Problem description: Take the data below and filter it for lines containing the word "will"; show each line found.

Stored data entries

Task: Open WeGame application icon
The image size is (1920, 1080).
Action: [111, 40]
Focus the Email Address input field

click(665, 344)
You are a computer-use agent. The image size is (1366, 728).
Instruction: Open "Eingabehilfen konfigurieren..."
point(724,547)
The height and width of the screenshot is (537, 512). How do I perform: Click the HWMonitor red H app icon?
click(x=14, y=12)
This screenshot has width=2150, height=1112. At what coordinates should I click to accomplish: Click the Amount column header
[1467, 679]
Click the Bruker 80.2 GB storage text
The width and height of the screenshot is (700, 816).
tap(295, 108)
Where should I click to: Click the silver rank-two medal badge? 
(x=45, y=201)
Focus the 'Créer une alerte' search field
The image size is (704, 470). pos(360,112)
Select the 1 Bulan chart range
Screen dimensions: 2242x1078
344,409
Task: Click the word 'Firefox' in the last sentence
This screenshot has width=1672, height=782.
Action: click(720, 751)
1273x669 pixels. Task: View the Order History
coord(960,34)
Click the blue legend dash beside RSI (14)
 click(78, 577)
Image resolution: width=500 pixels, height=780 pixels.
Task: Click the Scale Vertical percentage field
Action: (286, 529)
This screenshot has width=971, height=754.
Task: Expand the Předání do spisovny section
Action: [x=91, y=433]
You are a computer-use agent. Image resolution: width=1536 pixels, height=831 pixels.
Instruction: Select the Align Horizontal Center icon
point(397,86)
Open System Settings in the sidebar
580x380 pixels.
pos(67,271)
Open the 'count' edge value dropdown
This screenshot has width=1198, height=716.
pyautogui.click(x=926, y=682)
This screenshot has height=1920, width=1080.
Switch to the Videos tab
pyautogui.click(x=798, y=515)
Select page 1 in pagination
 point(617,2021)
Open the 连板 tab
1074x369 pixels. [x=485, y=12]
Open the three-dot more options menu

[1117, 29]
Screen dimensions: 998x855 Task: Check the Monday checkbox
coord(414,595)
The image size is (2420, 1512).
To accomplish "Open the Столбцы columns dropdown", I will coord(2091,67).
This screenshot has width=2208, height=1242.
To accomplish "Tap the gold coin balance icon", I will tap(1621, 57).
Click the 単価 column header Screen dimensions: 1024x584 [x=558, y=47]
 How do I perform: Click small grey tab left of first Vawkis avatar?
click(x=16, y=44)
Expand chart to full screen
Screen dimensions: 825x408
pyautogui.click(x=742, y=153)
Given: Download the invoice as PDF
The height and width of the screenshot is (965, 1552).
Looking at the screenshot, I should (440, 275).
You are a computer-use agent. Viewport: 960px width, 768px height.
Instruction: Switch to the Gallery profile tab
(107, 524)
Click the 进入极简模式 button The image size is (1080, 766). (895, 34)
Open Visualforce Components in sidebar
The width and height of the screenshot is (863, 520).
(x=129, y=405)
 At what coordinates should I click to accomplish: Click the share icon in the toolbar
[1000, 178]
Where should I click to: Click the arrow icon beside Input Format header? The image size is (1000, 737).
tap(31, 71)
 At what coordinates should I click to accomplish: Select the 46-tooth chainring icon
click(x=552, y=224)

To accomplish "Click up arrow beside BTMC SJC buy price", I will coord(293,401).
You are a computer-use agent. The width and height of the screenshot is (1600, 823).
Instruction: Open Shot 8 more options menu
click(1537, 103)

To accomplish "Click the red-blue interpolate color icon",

Answer to this problem:
To accomplish "Open the Столбцы columns dropdown", I will coord(2091,67).
To accomplish "Tap the gold coin balance icon", I will tap(1621, 57).
To accomplish "Click up arrow beside BTMC SJC buy price", I will coord(293,401).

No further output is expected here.